Hi! I am Eli Gross.
I have had a lifelong affinity for animation early on and have grown up on animated features and shows including The Prince of Egypt, How to Train Your Dragon, Looney Tunes, and Animaniacs. My specific areas of interest within the animation industry include character design, character animation, visual development, and storyboarding. I have previous experience as an animation student at Santa Monica College and The Animation Academy, and I am now a 3rd-year animation student at Exceptional Minds.
I also have great admiration for nature, with Discovery Channel, Animal Planet, and Steve Irwin being my major influences. Whenever I had the opportunity, I would find ways to be able to work with animals and learn about wildlife. To name a few examples, I babysat the neighbors’ dogs, was a veterinary assistant, a horse-wrangler/riding instructor, a scuba diver, and eventually zookeeper.

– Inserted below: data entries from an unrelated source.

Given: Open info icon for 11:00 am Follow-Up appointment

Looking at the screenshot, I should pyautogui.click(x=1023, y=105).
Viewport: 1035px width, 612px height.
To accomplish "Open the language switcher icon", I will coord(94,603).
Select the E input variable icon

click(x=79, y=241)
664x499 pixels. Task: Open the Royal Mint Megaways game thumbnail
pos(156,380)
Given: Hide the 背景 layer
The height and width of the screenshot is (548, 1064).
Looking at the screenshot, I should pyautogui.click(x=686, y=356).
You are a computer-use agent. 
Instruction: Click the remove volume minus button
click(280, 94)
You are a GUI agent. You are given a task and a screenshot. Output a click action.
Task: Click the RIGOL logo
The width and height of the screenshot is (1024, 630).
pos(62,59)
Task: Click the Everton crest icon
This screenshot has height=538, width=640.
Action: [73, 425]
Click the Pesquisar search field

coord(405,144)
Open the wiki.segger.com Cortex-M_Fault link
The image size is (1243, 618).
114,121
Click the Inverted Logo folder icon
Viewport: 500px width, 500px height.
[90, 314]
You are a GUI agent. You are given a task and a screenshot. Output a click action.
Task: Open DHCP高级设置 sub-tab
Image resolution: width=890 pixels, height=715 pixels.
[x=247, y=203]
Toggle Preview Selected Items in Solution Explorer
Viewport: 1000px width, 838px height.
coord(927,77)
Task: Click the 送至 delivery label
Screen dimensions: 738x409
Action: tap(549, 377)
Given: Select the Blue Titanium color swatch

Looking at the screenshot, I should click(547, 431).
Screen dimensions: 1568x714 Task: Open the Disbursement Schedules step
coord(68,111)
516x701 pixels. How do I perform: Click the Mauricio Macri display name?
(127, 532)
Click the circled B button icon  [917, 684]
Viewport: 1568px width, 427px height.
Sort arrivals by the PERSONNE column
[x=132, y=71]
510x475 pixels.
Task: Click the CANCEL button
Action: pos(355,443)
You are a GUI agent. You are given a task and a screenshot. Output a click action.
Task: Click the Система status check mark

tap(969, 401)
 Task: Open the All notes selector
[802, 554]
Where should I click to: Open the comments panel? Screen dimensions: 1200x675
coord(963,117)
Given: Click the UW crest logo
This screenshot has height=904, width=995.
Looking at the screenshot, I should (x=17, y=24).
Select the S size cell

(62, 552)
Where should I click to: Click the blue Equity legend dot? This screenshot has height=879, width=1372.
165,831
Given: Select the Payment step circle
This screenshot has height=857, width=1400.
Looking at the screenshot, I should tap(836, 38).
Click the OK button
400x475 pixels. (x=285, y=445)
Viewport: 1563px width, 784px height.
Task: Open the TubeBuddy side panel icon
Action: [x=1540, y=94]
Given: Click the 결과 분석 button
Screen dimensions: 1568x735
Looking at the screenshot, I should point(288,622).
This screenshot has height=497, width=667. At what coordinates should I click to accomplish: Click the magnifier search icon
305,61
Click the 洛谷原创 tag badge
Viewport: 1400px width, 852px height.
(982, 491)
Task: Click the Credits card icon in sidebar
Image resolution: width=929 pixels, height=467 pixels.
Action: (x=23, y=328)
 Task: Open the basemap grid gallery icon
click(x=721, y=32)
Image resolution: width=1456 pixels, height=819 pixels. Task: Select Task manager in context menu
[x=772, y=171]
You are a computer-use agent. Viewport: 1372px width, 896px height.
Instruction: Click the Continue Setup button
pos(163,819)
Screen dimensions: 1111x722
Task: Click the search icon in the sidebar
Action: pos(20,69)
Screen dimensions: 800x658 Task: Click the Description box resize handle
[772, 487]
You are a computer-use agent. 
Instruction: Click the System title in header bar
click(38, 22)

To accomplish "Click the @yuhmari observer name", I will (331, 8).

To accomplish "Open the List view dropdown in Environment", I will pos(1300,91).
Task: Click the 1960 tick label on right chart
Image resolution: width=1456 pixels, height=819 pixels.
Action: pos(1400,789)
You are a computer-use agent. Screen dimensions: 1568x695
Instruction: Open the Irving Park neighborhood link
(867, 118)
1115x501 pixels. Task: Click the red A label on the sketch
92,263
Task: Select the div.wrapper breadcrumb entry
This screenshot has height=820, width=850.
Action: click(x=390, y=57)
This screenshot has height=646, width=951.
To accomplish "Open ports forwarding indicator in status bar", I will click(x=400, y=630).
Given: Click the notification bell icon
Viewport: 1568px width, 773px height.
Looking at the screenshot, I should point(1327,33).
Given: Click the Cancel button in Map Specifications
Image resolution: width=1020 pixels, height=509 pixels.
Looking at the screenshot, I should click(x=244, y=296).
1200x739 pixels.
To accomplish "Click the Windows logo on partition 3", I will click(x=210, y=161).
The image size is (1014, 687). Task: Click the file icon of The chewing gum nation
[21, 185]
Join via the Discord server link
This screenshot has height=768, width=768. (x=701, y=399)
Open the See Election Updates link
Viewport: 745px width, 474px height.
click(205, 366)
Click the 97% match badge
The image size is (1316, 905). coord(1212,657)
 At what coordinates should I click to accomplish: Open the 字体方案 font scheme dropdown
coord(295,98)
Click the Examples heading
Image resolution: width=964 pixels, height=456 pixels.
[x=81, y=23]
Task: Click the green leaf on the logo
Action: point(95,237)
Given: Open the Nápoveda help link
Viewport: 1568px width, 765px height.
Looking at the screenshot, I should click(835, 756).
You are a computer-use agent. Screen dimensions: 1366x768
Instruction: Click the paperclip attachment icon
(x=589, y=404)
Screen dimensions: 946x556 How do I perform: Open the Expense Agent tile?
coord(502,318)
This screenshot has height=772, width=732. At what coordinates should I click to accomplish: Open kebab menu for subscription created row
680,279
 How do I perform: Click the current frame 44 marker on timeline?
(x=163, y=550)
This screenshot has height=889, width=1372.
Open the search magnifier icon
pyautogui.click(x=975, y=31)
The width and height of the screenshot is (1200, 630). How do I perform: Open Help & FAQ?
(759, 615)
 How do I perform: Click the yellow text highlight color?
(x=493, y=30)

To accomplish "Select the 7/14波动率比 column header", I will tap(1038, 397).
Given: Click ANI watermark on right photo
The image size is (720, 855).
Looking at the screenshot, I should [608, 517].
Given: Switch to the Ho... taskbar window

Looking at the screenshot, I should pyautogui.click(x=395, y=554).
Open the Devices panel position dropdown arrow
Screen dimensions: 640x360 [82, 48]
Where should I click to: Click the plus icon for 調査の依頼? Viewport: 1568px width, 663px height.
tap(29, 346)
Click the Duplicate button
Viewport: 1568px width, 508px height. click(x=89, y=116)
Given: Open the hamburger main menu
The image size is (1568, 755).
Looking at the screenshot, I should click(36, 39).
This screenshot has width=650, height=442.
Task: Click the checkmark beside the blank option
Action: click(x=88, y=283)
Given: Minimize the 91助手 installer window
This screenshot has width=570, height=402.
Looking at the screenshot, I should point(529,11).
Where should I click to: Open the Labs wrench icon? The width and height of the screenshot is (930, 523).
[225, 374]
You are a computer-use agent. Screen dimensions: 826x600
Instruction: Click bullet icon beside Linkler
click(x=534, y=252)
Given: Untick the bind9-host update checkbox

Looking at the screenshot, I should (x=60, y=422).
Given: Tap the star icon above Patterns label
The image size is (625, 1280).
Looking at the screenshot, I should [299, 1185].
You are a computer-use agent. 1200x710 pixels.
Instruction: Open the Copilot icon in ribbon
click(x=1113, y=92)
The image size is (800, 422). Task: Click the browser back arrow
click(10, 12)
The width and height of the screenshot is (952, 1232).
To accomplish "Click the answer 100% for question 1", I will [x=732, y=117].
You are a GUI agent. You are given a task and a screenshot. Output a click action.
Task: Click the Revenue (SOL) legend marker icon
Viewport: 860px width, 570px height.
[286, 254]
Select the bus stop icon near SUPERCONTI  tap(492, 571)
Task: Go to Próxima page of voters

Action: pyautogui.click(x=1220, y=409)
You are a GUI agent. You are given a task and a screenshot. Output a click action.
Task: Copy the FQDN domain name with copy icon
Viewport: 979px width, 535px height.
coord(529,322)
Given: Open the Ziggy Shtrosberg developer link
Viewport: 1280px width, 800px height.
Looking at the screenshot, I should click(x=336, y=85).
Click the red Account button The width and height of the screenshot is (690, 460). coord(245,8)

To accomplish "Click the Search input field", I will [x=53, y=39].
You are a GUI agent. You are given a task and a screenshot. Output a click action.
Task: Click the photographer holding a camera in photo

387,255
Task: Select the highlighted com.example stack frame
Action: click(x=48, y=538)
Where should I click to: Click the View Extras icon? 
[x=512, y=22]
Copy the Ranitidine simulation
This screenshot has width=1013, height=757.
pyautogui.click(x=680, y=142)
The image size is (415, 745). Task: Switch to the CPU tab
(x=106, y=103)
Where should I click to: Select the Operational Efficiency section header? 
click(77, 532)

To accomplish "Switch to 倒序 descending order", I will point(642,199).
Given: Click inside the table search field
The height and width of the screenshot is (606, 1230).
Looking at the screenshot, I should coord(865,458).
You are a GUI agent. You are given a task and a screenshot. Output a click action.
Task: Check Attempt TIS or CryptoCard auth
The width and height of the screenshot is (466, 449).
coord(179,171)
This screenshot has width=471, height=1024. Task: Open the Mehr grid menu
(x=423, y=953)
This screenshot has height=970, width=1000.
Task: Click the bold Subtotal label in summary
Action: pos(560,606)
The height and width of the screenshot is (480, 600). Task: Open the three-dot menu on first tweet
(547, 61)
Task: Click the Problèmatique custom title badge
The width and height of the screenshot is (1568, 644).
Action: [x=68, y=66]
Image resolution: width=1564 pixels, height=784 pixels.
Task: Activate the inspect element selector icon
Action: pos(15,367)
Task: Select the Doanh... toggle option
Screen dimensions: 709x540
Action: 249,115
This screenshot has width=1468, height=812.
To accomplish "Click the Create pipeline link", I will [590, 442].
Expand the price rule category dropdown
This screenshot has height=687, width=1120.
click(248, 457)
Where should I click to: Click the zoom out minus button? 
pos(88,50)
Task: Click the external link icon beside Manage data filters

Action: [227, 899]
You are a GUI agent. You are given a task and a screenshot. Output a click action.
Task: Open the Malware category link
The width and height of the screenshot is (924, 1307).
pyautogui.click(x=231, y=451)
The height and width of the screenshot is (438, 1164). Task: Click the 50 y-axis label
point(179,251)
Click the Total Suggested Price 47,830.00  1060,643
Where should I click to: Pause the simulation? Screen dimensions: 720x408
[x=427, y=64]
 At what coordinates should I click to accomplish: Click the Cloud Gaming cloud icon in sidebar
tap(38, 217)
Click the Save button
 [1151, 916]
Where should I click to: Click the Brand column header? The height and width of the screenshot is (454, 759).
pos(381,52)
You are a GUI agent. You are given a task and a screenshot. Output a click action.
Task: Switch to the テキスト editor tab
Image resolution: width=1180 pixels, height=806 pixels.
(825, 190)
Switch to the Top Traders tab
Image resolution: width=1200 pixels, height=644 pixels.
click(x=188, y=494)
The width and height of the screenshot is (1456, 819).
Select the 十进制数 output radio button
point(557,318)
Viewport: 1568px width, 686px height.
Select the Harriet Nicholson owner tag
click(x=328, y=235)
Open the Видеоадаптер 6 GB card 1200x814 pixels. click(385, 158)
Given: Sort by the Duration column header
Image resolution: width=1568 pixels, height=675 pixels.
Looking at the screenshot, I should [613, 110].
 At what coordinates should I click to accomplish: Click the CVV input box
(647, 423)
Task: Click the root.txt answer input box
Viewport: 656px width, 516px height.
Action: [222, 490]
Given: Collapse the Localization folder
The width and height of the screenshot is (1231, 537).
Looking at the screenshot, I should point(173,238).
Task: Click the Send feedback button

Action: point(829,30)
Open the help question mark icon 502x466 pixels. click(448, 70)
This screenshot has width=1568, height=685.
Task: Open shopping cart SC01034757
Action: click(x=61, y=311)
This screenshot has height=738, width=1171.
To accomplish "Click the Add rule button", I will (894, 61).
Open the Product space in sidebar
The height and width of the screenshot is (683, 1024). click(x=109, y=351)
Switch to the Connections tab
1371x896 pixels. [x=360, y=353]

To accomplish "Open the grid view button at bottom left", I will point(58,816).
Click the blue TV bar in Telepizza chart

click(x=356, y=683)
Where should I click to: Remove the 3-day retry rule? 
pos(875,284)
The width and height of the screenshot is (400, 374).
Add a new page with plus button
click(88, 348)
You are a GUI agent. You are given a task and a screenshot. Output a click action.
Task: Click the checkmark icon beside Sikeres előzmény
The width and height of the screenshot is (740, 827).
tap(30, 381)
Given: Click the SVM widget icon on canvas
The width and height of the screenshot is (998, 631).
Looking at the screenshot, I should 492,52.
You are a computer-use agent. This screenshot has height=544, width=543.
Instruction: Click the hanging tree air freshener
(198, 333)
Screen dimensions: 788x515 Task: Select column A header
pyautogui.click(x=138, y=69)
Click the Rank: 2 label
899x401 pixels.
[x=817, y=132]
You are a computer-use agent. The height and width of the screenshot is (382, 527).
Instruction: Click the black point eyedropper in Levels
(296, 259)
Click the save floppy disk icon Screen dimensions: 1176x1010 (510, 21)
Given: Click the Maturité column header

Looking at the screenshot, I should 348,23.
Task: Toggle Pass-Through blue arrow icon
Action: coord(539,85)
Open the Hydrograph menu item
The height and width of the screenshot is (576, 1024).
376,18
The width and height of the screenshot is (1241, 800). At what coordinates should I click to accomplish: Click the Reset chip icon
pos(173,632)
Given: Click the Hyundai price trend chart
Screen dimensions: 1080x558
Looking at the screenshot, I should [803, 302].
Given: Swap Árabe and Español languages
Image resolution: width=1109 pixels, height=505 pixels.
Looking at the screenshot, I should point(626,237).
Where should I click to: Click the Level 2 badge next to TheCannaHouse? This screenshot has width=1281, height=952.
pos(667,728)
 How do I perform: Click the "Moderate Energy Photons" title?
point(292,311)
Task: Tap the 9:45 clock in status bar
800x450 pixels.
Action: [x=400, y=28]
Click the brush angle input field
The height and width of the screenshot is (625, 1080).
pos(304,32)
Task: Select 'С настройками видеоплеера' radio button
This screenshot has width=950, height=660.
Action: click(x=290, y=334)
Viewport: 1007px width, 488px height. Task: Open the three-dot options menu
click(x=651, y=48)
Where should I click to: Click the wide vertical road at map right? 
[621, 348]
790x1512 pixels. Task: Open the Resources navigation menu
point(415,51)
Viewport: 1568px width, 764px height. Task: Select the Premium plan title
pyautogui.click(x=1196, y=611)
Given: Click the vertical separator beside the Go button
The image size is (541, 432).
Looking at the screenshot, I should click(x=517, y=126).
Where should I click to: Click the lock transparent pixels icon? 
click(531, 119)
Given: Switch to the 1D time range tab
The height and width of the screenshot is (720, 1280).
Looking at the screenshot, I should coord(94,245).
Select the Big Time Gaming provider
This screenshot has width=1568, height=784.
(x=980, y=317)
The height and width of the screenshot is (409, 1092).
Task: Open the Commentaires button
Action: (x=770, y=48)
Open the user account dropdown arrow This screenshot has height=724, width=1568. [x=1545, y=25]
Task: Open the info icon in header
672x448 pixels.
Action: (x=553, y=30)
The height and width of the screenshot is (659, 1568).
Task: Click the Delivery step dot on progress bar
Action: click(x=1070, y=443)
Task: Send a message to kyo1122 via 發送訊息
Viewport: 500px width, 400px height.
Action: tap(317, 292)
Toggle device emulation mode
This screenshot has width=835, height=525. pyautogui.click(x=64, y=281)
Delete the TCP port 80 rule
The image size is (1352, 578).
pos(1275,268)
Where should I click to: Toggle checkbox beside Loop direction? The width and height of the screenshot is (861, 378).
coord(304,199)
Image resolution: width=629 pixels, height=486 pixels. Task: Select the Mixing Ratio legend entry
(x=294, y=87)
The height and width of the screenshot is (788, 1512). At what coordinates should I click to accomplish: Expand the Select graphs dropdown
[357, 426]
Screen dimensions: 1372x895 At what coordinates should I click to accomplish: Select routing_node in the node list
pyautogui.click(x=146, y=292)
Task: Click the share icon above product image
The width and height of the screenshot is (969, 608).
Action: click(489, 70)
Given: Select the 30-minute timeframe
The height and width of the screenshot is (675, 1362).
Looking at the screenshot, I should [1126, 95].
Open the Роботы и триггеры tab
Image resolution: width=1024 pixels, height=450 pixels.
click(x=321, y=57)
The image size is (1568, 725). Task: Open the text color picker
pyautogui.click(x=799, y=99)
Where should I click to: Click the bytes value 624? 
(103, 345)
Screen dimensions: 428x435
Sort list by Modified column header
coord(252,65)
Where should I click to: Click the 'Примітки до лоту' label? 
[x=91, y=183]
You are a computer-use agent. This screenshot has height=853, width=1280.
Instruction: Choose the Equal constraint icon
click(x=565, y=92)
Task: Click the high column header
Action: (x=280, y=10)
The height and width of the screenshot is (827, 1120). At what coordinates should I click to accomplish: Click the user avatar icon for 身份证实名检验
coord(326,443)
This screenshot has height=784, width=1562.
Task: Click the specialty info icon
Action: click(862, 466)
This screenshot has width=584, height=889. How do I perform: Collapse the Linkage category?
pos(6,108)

As much as I love the fantasy of living like Steve Irwin, it was difficult to reconcile if I eventually wanted a steady, safe, and more realistic occupation, with less physical strain and injury involved. When I was involved with the Boy Scouts, the screenwriter for Shrek 2 and Smurfs was in my troop. I got to witness him writing on those animated films in his notebook while we were all camping. He convinced me that my vast background and experience with animals would make me stand out as an animator since creature design, which is difficult to acquire, is a major quality in the animation industry and that working as an animator would be a very cool experience to put my knowledge to use. I also found out that for animated features including The Lion King (Disney) and Spirit: Stallion of the Cimarron (DreamWorks), studios had to import live animals as reference, and that having previous experience with animals gave animators a cutting edge and that would also allow me to hit the ground running. Since then, I knew I wanted to become an animator.
Breathing life and charm into drawn characters is an ongoing passion driving me to inquire about working in the animation industry. Because of this, my artistic inspiration is mainly derived from classic animators Chuck Jones, Don Bluth, Genndy Tartakovsky, Tex Avery, and James Baxter, who all are great examples of this. I am also excited to learn new styles and techniques.